Exercise description ▸ Pictures are to be left out; every line from the one with "Home (32, 377)" through the end of the data must be transcribed exactly.

Stored data ▸
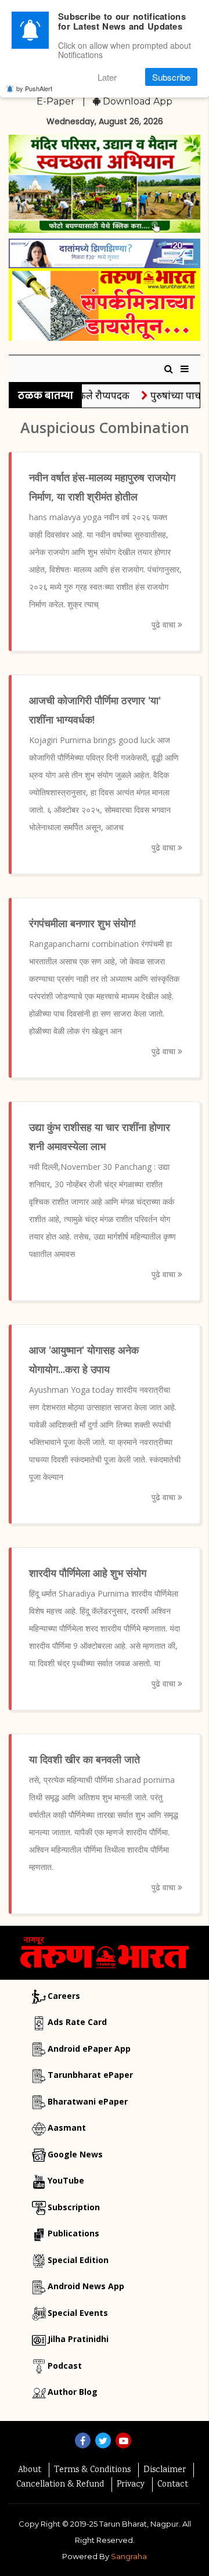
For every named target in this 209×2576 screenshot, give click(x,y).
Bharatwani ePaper (88, 2101)
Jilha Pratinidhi (78, 2338)
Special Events (78, 2312)
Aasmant (67, 2127)
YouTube (66, 2180)
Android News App (86, 2286)
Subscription (74, 2207)
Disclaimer (164, 2470)
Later (107, 77)
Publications (73, 2233)
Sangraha (129, 2556)
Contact (172, 2484)
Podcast (65, 2365)
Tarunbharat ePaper (90, 2074)
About (29, 2470)
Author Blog (73, 2391)
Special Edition (78, 2259)
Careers (64, 1995)
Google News (75, 2154)
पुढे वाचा (165, 624)
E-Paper (56, 101)
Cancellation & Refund (60, 2484)
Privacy (131, 2484)
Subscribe (171, 77)
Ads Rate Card (77, 2021)
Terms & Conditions (92, 2470)
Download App (136, 101)
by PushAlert (34, 88)
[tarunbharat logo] (104, 1952)
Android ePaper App (89, 2048)
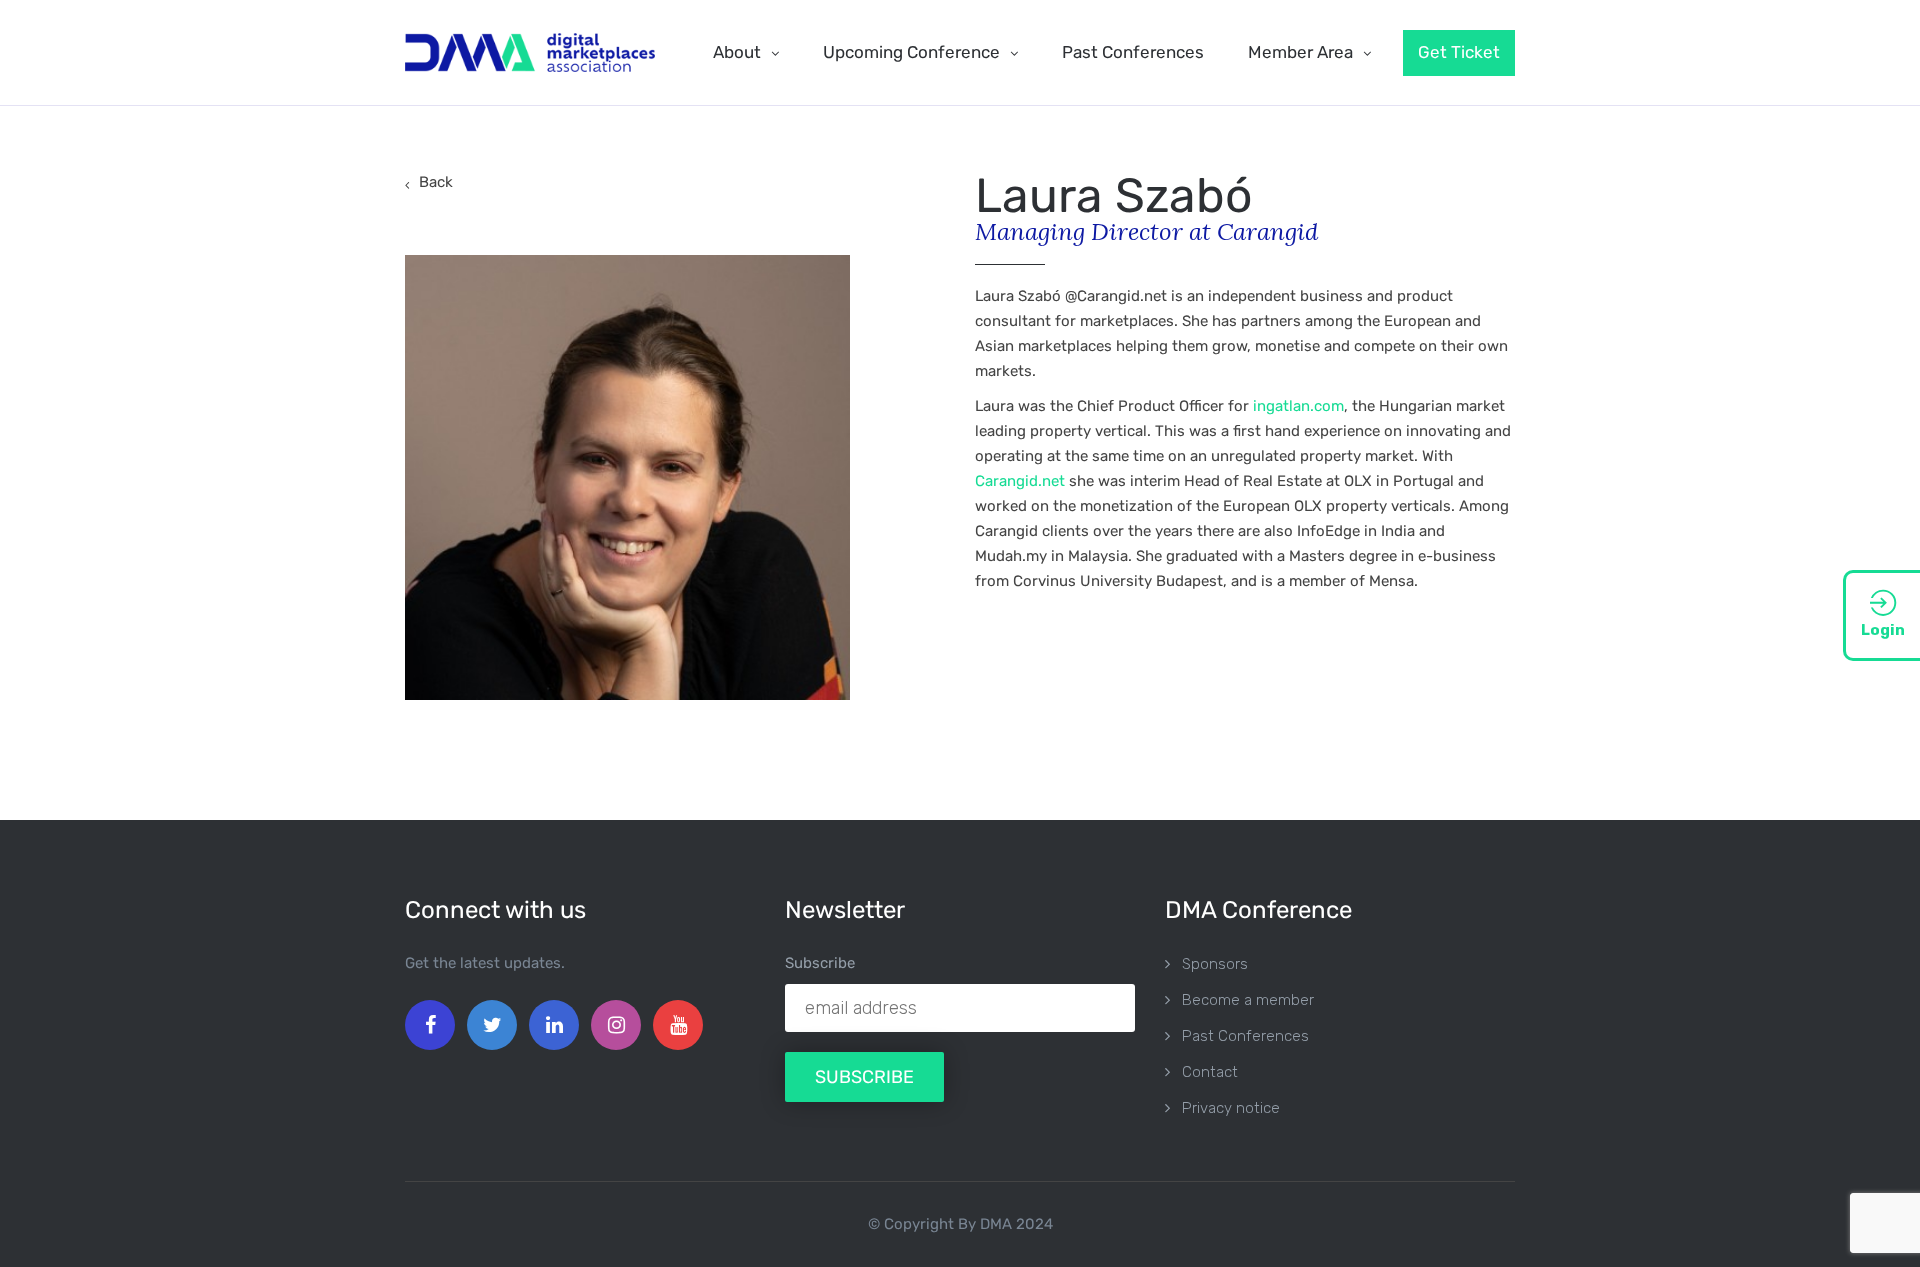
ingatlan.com (1298, 406)
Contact (1210, 1072)
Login (1883, 630)
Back (436, 182)
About (737, 52)
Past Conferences (1133, 52)
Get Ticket (1459, 52)
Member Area (1300, 52)
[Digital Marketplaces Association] (530, 52)
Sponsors (1215, 964)
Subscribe (820, 963)
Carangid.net (1020, 481)
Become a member (1248, 1000)
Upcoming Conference (911, 52)
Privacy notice (1231, 1108)
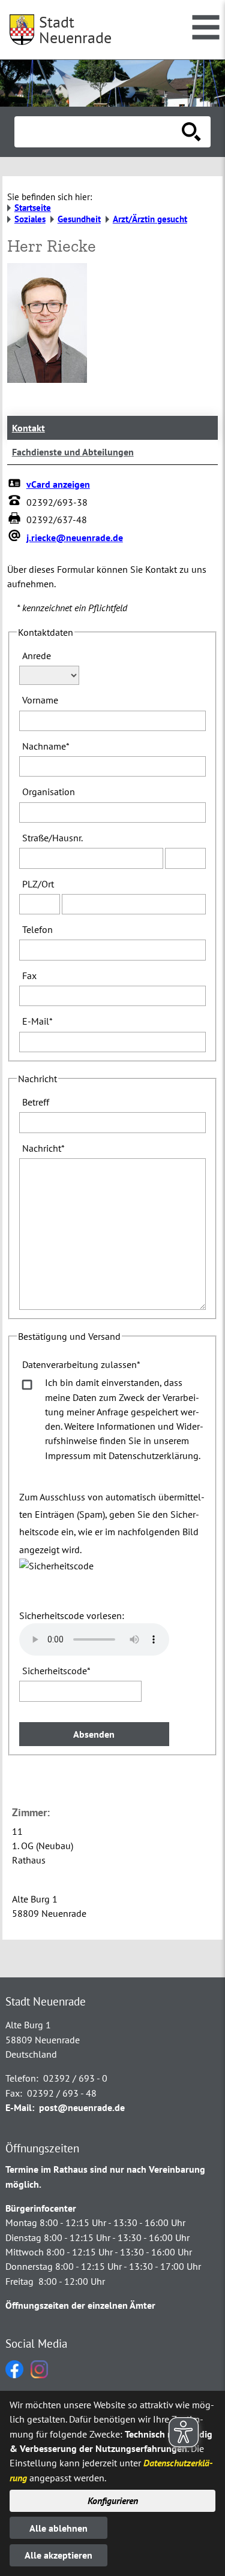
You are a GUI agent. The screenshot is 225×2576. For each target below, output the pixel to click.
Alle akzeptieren (58, 2555)
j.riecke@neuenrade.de (74, 537)
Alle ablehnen (58, 2528)
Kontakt (28, 428)
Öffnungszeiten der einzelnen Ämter (80, 2305)
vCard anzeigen (58, 484)
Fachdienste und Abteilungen (73, 452)
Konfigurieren (113, 2500)
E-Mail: (19, 2107)
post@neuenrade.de (82, 2107)
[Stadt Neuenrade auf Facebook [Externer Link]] (14, 2375)
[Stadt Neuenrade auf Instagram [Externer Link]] (39, 2375)
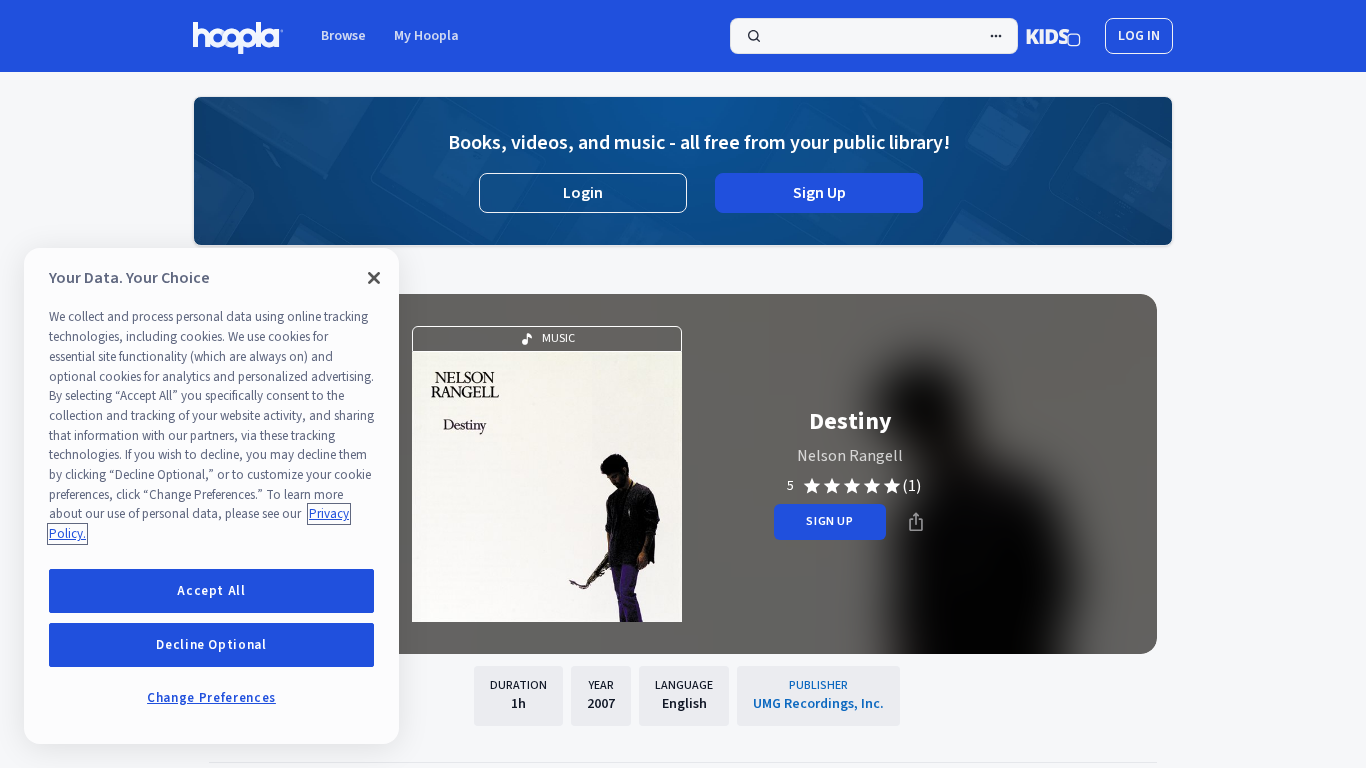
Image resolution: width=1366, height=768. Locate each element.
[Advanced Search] (996, 36)
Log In (1139, 36)
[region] (211, 496)
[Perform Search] (874, 36)
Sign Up (819, 193)
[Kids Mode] (1053, 36)
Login (583, 193)
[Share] (916, 522)
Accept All (211, 591)
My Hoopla (426, 36)
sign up (829, 521)
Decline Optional (211, 645)
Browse (343, 36)
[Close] (374, 278)
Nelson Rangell (850, 456)
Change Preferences (211, 698)
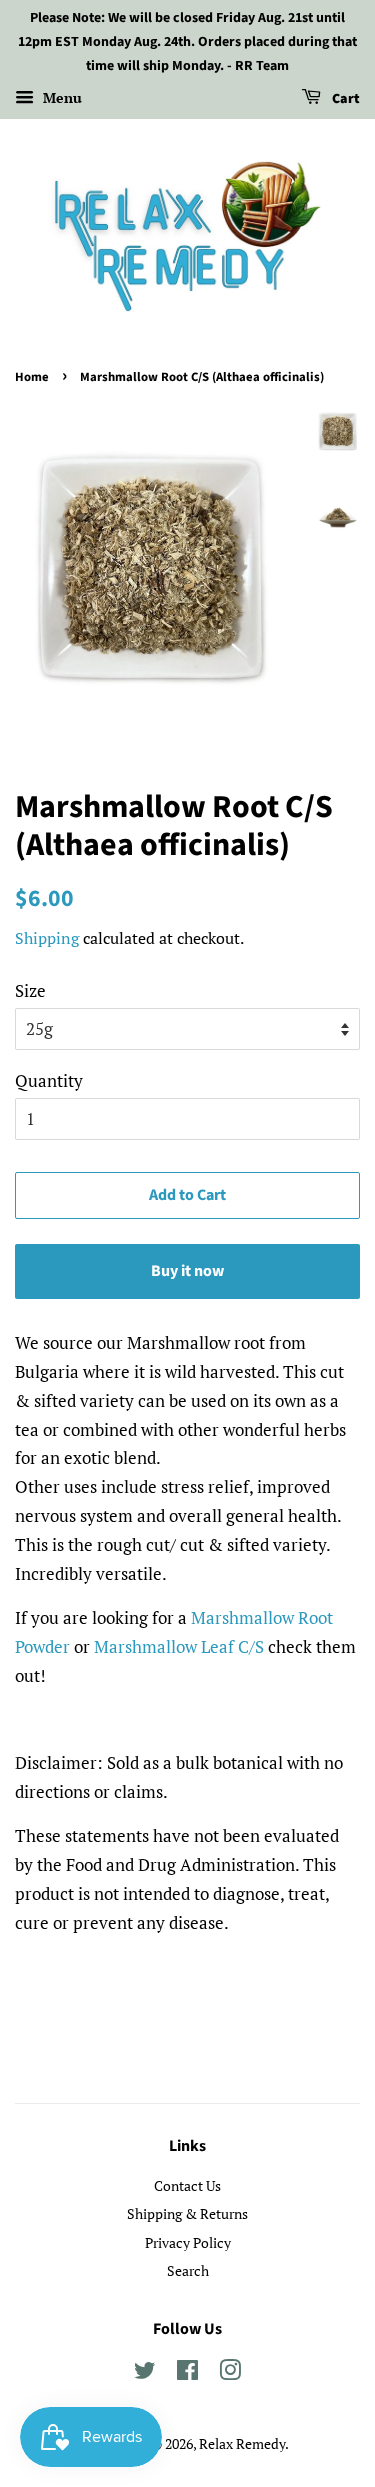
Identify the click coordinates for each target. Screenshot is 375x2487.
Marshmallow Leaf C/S (179, 1646)
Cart (344, 100)
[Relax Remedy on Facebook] (187, 2373)
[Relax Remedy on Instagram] (230, 2373)
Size (30, 990)
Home (32, 377)
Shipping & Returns (187, 2213)
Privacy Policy (188, 2242)
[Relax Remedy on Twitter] (145, 2373)
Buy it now (187, 1271)
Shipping (47, 938)
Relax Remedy (242, 2443)
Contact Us (187, 2185)
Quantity (49, 1080)
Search (188, 2270)
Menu (60, 98)
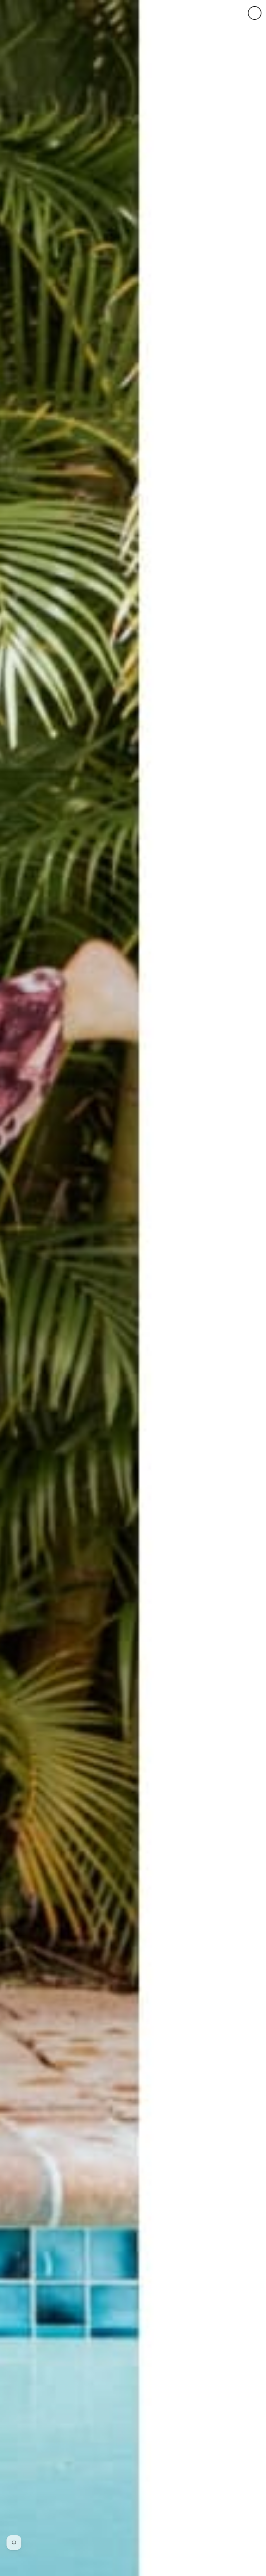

Solved exercise ▸
Home (32, 377)
Shipping & Returns (187, 2213)
Privacy Policy (188, 2242)
[Relax Remedy on Twitter] (145, 2373)
Buy it now (187, 1271)
Shipping (47, 938)
Relax Remedy (242, 2443)
Contact Us (187, 2185)
Quantity (49, 1080)
Search (188, 2270)
Menu (60, 98)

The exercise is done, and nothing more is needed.